EXERCISE AIM | The answer must consist only of the lines from the line with "Task: Select the green 健康护理 side tab" to the line with "You are a computer-use", both included, exactly as they stand below.

(SUPPLIED DATA begins)

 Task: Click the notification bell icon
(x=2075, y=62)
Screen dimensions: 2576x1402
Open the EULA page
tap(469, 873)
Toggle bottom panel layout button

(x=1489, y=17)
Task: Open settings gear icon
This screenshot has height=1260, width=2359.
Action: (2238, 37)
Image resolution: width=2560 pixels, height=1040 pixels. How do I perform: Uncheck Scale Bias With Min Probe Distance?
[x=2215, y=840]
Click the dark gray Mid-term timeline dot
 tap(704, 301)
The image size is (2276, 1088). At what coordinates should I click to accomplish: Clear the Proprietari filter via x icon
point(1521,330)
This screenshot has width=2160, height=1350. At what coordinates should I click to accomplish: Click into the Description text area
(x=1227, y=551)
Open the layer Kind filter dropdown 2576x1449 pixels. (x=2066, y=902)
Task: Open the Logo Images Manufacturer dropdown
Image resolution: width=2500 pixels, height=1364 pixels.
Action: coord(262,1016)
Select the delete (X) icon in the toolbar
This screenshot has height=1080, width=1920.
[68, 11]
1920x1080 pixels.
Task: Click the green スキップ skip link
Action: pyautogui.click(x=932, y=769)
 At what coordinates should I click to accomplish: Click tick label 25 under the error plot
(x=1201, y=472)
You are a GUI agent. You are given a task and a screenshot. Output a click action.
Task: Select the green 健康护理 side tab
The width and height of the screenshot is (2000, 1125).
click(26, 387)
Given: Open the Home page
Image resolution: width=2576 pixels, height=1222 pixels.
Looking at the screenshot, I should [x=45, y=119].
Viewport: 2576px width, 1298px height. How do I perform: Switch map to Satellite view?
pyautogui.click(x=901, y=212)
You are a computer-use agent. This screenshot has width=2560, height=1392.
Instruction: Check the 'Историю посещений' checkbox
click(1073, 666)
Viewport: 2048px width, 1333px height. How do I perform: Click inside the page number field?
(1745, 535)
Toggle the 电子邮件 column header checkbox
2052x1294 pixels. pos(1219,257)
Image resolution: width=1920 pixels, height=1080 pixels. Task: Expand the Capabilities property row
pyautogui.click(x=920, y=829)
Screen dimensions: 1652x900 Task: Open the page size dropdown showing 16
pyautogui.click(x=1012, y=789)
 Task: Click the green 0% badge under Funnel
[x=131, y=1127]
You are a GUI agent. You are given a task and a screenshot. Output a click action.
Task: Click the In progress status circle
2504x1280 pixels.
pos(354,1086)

(SUPPLIED DATA ends)

WRITTEN RESPONSE |
Task: Select the green 健康护理 side tab
The width and height of the screenshot is (2000, 1125).
click(26, 387)
Given: Open the Home page
Image resolution: width=2576 pixels, height=1222 pixels.
Looking at the screenshot, I should [x=45, y=119].
Viewport: 2576px width, 1298px height. How do I perform: Switch map to Satellite view?
pyautogui.click(x=901, y=212)
You are a computer-use agent. This screenshot has width=2560, height=1392.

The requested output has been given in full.